## DIRECTIONS
Rewrite the data as a Markdown table with the columns Number and Text. Begin with the first line of the data, stop after the line containing "center [326, 458].", skip blank lines, and leave out the pictures.
□ □ □ □
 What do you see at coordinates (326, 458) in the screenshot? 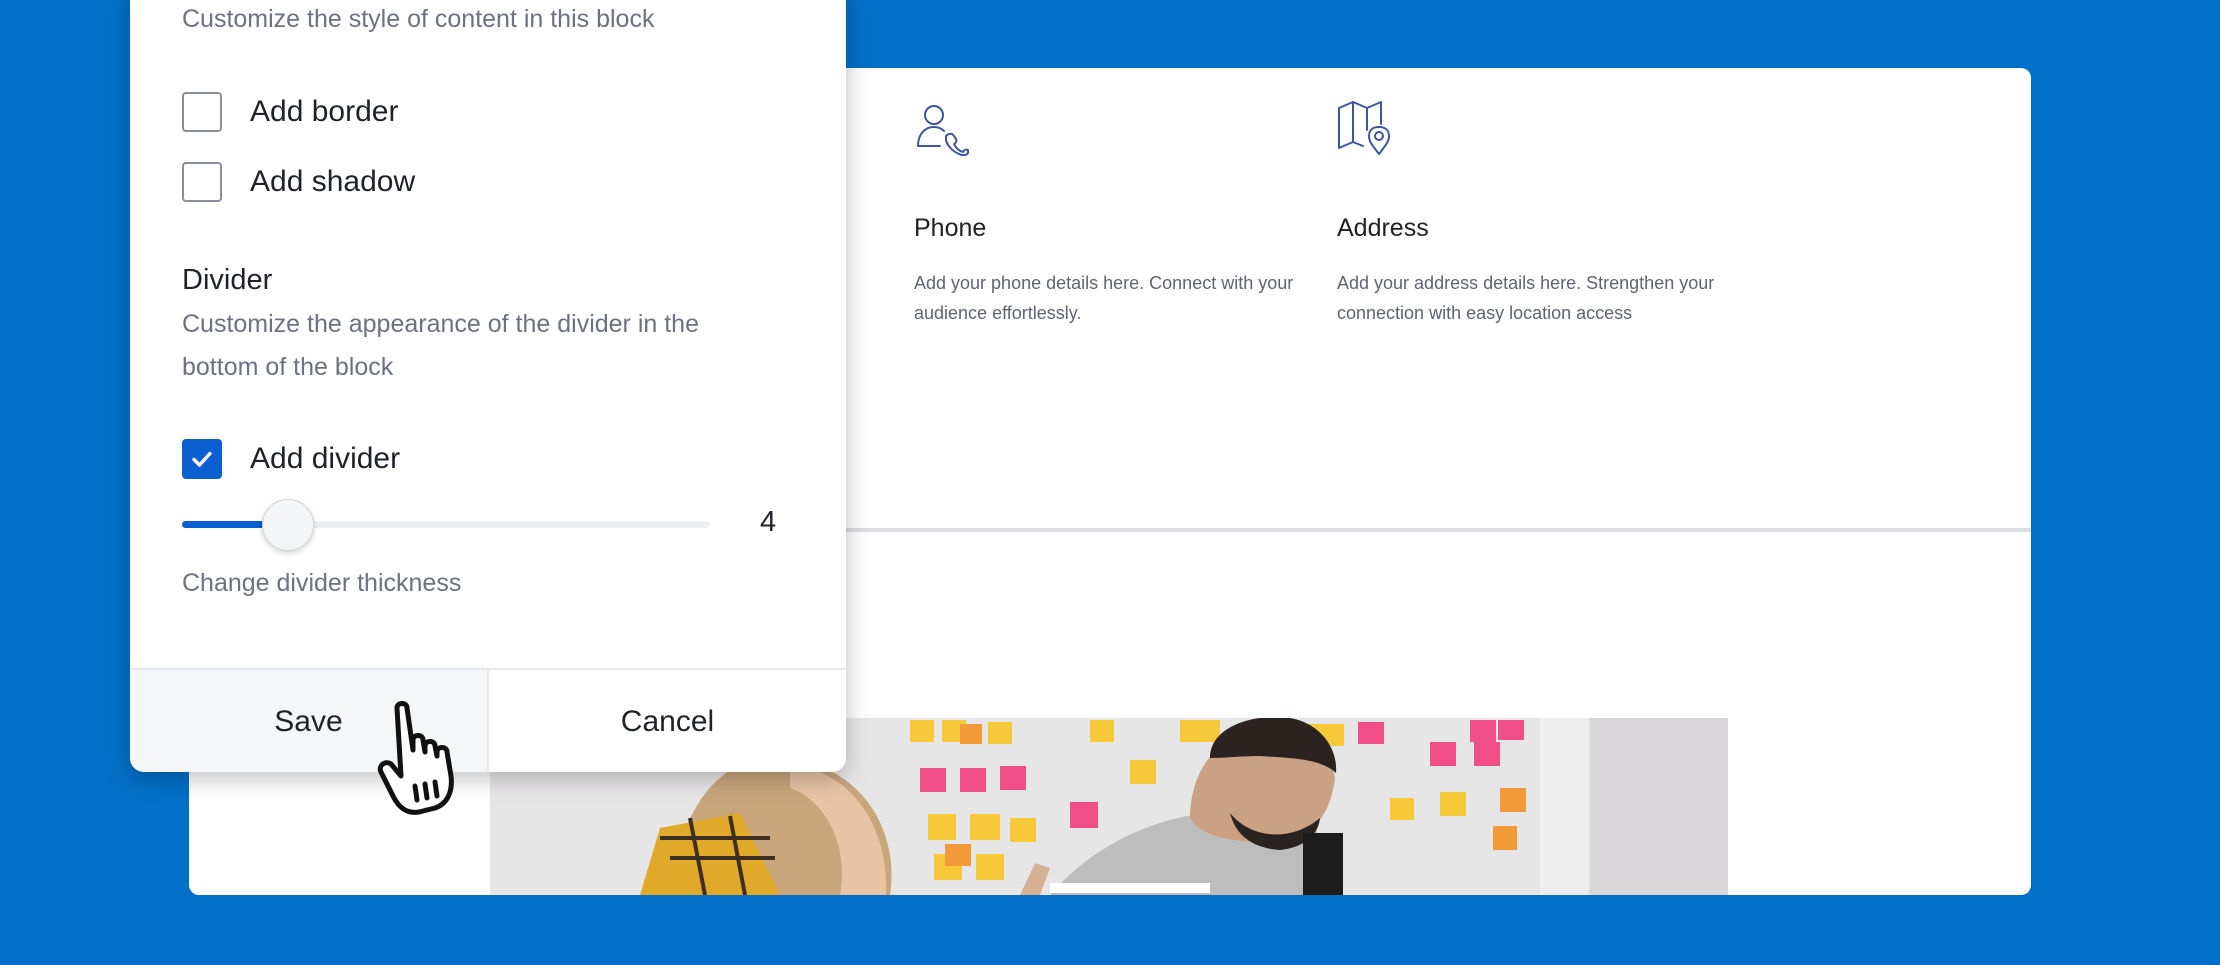
I see `add-divider-label: Add divider` at bounding box center [326, 458].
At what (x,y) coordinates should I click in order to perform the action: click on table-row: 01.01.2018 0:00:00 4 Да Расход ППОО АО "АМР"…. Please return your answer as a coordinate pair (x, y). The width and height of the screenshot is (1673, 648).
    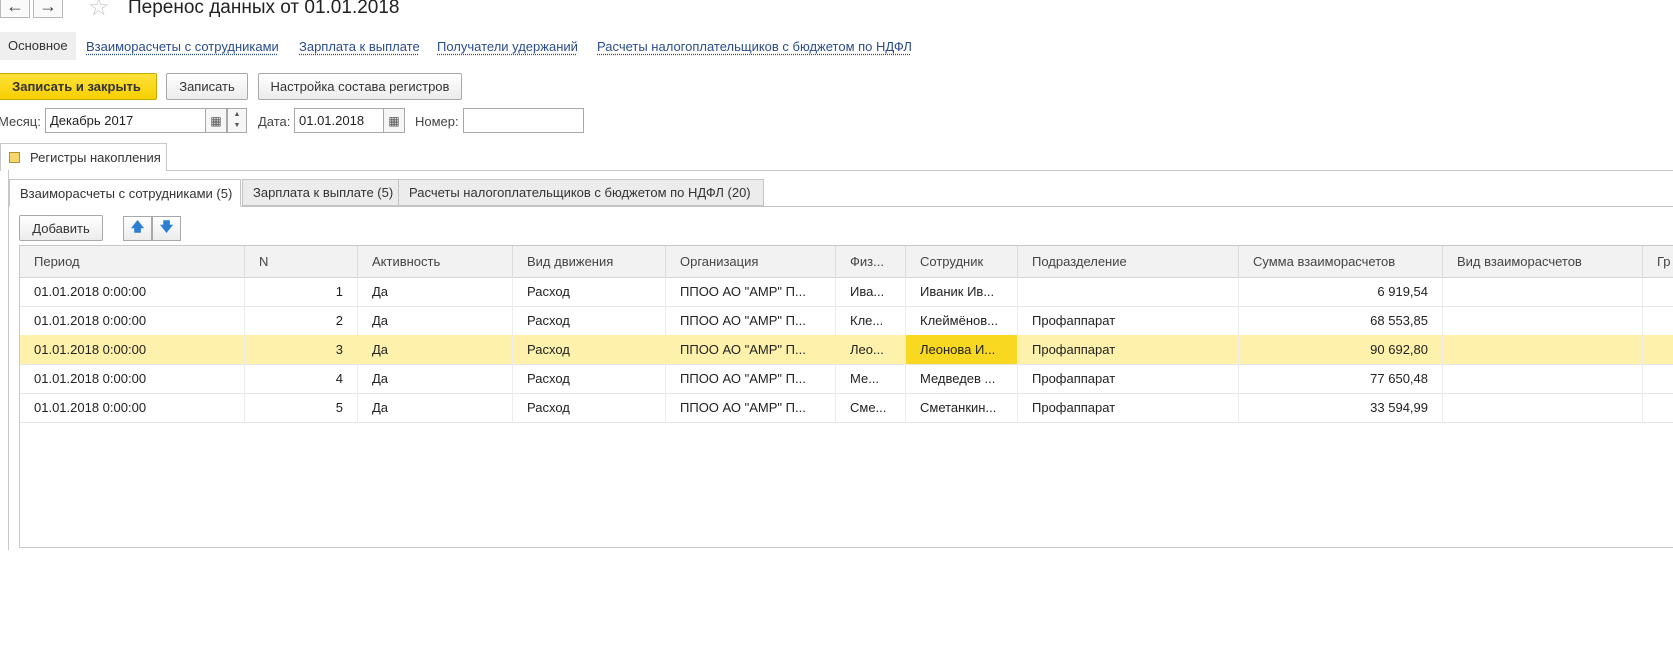
    Looking at the image, I should click on (846, 379).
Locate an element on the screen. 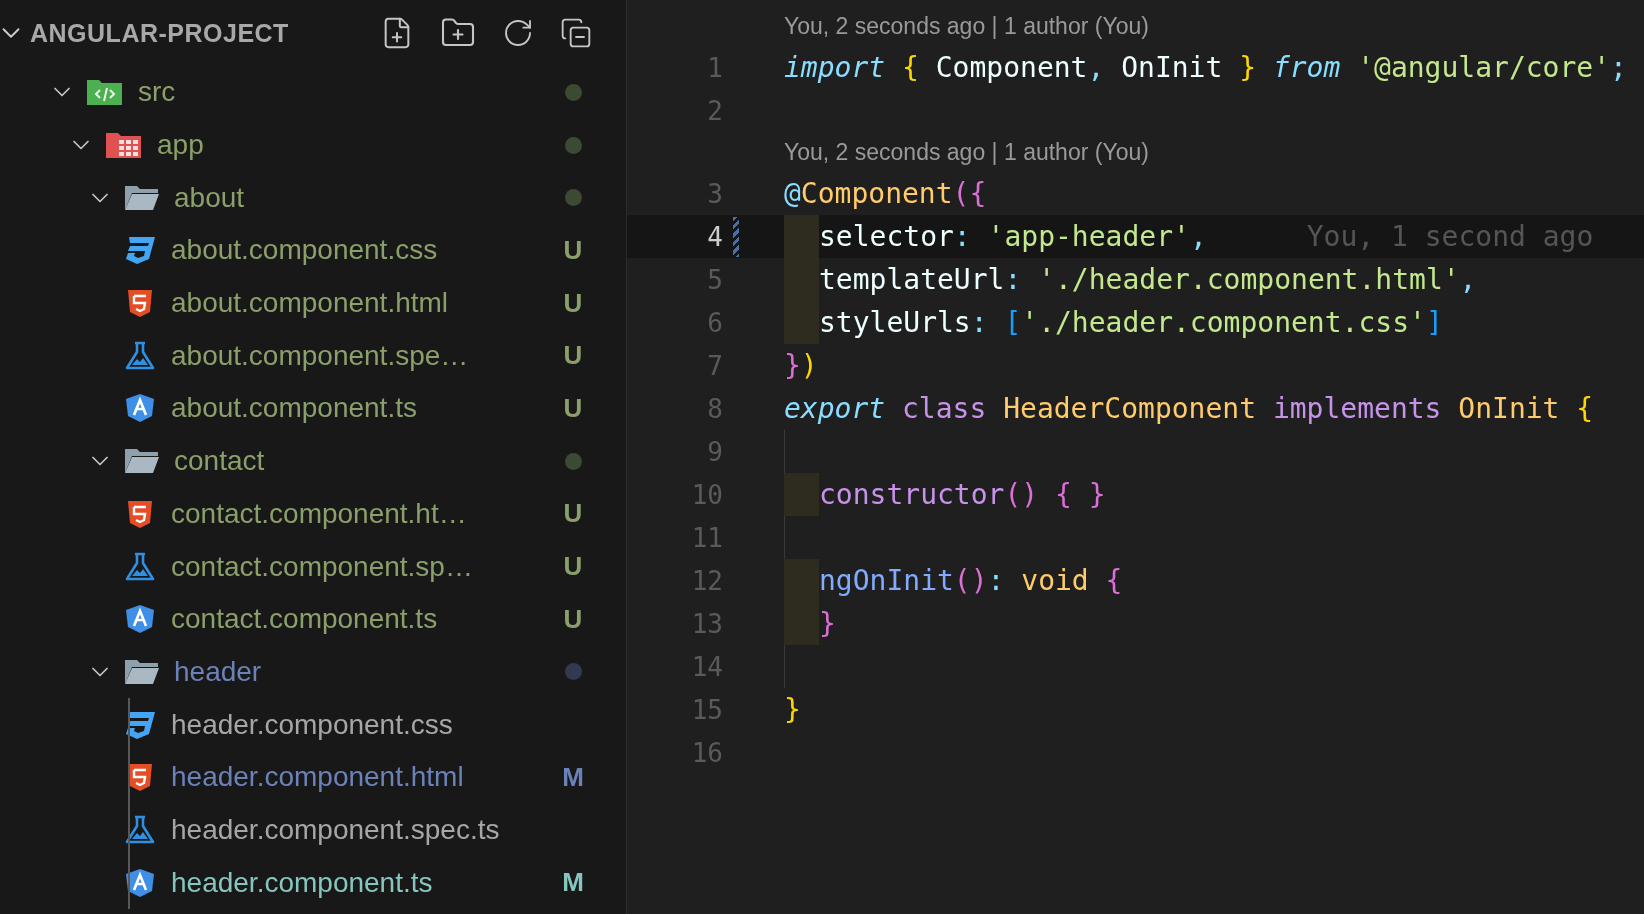 This screenshot has width=1644, height=914. line-number: 16 is located at coordinates (706, 752).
□ □ □ □
## ANSWER TO THIS TASK
| Number | Text |
|---|---|
| 1 |  What do you see at coordinates (326, 458) in the screenshot?  |
| 2 | I see `add-divider-label: Add divider` at bounding box center [326, 458]. |